Walnuts provide healthy fats that are necessary for heart health. They are toasted on low heat to preserve their fats. Brussels sprouts are a nutrient-dense vegetable that is great for all-around health. Roasting the sprouts brings out their natural sweetness.

Ingredients:

Vinaigrette Dressing:
3 tablespoon white wine vinegar
2 tablespoons water
1 tablespoon Dijon mustard
¼ cup minced shallots
½ teaspoon sea salt
¼ teaspoon black pepper
3 tablespoons flax or olive oil

Brussels Sprouts:
½ cup walnuts, halved lengthwise
2 tablespoons unsalted butter, cut into pieces
1 pound Brussels sprouts, trimmed and halved
1 teaspoon sea salt

Directions:
1. Whisk together vinegar, water, mustard, shallots, salt, and pepper in a small bowl, then add the oil in a slow stream, whisking to emulsify.
2. Pre-heat oven to 200 degrees.
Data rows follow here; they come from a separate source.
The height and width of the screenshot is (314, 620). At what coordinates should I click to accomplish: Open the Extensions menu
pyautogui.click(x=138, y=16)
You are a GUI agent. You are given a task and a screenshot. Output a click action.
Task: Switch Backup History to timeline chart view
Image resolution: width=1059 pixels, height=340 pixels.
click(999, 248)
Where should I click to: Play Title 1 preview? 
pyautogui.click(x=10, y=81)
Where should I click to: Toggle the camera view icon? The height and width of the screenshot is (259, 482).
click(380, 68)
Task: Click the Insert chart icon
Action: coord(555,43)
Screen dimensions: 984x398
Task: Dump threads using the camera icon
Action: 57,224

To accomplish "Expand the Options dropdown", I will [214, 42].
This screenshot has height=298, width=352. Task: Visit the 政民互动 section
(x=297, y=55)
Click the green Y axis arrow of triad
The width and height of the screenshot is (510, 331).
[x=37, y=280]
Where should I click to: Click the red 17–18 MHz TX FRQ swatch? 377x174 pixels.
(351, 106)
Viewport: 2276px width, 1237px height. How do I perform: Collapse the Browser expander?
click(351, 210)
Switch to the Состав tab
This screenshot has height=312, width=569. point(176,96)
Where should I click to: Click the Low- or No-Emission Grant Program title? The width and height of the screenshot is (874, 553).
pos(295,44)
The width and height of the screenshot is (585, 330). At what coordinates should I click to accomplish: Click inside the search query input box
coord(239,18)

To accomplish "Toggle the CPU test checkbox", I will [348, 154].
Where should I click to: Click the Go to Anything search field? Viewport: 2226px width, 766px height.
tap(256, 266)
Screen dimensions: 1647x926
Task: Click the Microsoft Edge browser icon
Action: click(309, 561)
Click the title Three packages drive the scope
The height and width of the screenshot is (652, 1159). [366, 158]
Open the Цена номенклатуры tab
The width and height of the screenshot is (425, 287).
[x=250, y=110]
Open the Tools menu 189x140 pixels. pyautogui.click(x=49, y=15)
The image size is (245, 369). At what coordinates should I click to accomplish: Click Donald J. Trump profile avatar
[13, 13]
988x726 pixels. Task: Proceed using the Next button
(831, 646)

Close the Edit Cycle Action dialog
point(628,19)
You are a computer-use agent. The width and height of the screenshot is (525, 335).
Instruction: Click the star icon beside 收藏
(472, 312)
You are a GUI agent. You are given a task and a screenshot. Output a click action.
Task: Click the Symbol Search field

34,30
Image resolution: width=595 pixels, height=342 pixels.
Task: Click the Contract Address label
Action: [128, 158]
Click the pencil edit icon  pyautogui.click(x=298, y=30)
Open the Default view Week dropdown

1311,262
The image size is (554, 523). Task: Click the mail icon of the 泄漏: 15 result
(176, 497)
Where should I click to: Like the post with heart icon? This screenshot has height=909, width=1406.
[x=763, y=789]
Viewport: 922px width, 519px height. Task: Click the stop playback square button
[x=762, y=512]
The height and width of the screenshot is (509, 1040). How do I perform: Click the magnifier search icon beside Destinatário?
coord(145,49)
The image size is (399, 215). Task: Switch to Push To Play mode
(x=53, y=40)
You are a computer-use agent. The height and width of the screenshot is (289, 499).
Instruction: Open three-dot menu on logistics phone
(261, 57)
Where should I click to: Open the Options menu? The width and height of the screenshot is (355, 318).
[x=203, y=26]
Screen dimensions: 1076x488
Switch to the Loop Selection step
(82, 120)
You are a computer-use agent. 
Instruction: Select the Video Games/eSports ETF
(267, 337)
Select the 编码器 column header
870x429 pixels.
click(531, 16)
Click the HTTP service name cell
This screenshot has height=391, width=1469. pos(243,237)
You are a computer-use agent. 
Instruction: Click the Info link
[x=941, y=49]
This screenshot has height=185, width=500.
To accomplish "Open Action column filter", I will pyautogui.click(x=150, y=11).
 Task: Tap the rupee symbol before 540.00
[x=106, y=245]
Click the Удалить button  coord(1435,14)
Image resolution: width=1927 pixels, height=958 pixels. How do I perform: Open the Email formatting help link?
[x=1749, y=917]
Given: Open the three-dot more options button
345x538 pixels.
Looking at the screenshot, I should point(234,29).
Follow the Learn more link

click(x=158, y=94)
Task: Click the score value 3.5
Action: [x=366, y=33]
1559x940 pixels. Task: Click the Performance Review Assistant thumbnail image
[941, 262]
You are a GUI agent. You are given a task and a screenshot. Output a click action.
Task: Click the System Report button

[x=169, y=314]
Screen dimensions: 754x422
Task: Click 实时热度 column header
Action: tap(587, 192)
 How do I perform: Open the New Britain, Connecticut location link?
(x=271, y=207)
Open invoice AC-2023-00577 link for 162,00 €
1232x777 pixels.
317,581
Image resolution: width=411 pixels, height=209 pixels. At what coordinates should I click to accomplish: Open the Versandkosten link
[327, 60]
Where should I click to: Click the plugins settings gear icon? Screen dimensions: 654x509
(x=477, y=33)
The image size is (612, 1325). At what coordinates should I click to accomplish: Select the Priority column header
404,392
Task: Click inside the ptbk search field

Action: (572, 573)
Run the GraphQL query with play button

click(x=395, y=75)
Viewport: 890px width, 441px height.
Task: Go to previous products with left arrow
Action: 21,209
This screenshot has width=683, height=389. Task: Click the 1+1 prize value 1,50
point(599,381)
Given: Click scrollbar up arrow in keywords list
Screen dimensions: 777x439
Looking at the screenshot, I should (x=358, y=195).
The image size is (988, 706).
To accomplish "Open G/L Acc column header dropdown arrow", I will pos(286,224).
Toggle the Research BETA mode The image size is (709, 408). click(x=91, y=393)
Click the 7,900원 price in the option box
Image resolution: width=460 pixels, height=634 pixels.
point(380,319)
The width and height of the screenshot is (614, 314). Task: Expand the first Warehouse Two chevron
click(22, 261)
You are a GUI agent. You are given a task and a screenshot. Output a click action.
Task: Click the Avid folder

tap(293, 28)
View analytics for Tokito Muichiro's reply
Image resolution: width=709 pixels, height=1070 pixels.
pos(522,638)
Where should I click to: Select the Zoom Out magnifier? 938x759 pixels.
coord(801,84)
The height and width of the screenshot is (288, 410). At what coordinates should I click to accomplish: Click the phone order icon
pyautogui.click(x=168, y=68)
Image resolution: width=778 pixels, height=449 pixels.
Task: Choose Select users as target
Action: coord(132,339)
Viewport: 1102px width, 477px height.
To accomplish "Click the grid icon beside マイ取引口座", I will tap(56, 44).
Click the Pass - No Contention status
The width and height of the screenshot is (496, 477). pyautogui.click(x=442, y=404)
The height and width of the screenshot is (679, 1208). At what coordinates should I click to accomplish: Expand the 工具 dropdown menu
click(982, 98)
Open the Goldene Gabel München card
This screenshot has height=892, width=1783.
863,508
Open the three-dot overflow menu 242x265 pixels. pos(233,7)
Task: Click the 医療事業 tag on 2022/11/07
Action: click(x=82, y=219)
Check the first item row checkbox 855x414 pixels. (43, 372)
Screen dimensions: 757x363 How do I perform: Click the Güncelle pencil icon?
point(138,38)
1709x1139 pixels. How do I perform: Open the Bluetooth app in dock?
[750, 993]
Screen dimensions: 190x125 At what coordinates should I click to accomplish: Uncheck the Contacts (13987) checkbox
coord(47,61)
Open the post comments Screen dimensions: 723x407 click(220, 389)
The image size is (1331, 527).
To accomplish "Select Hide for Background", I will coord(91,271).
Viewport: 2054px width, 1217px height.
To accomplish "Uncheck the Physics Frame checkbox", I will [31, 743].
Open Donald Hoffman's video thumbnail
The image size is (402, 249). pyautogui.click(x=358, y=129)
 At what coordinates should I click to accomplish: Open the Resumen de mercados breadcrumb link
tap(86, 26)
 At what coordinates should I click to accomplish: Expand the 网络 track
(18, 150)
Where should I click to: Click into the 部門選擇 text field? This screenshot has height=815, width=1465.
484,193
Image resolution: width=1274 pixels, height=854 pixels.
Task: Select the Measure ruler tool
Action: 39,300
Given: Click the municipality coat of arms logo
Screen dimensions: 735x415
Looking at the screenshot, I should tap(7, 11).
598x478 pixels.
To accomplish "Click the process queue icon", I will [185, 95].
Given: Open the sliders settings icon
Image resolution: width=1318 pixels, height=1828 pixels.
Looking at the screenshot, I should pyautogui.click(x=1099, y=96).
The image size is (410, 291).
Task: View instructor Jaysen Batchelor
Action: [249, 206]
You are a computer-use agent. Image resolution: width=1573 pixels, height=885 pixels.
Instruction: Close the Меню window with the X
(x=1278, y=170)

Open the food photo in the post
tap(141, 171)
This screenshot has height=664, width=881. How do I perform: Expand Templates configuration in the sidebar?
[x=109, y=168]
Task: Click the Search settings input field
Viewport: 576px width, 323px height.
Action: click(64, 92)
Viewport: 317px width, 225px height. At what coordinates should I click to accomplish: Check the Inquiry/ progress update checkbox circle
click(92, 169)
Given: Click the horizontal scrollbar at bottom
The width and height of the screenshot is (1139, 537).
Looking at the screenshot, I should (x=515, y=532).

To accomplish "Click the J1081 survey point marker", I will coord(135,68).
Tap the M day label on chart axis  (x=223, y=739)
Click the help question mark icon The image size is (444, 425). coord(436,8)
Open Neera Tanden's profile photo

Lay the walnuts on a baking pan in the lower third of the oven and toast until fragrant, about 15 minutes. Set walnuts aside and raise the heat to 350 degrees.
3. Melt butter in a large, shallow baking pan in lower third of the oven, about 3 minutes. Toss sprouts in a pan with butter and salt. Arrange sprouts, cut side down, in 1 layer and roast until undersides are golden, about 20 minutes.
4. Transfer warm sprouts to a large bowl. Whisk vinaigrette then toss sprouts with the walnuts and vinaigrette. Serve immediately.